I sat here, in the very spot that I am typing from now, and wrote a journal entry to a friend of mine back in Ontario.  He has a radio show on CBC called The Vinyl Cafe.  At the time, entering public life was an idea that had been pulling at me for some time, since before my son Isaac got sick.  I think the atmosphere here inspired me and I just had to put down on paper…er…email what was going through my mind.  Here’s what I wrote…

June, 2008

Dear Stuart,

After a long and arduous week, I have finally arrived at the Diefenbaker centre at the University of Saskatchewan. I had two things that I wanted to see while I was away; the vast expanse of prairie farmland and the final resting place of the enigmatic Chief himself.

Being locked up in paperwork forced me to miss our two-day trip through the countryside and down to Moose Jaw, hence removing the chance for me to see the land that W.O Mitchell so elequently wrote about in his masterpiece, Who Has Seen The Wind. But I was determined to get here today and get a glimpse of the life that was John Diefenbaker.

As I type, I am laying in the grass beside the tombstone and final resting place of the great man himself. A gopher is watching my every move as the prairie sun beats down upon me. Diefenbaker must have selected this resting place for himself, knowing that those visiting his grave would have to look over and about the land he loved so much.

As I aspire for a life in public office, I’m inspired by the man whose grave I’m quietly visiting. I love that I am here and being reminded that he never gave up his dream of serving the people, never lost his drive to fight for what he believed in, and always remembered his roots.

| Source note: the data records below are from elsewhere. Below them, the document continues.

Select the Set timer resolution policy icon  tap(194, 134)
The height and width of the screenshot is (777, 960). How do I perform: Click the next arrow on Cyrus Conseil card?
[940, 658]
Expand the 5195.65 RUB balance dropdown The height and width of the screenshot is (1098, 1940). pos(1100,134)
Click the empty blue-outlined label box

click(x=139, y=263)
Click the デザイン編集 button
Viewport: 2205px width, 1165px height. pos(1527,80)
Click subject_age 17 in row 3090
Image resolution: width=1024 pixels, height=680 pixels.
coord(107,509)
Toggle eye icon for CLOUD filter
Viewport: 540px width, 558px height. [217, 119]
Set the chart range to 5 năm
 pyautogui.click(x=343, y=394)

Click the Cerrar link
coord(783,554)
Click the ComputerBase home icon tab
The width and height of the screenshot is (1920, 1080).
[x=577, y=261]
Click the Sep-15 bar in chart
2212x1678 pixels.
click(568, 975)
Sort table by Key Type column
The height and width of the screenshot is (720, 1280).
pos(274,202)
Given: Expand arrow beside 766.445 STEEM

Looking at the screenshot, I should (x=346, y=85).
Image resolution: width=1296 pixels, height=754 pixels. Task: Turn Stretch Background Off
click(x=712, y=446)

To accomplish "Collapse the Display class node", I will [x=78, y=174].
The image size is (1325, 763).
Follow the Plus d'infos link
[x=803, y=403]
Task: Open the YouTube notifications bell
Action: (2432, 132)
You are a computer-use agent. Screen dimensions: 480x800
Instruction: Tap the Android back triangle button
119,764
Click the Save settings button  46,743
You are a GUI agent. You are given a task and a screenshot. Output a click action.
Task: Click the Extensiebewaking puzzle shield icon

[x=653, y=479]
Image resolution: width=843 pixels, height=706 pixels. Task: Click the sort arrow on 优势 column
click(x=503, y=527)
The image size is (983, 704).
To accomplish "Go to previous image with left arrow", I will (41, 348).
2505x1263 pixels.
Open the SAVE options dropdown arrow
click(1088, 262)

This exchange has brought me a full week in Kingston, where I was able to teach our kids about how incredible John A. was for our city and country. Now I get a true glimpse at what the Chief meant to the people in the West. I see who he fought for; the disadvantaged, the minorities, the real people that have built our great nation, and I’m proud that he is recognized with this museum, and I’m proud that people still stop by here to pay him homage.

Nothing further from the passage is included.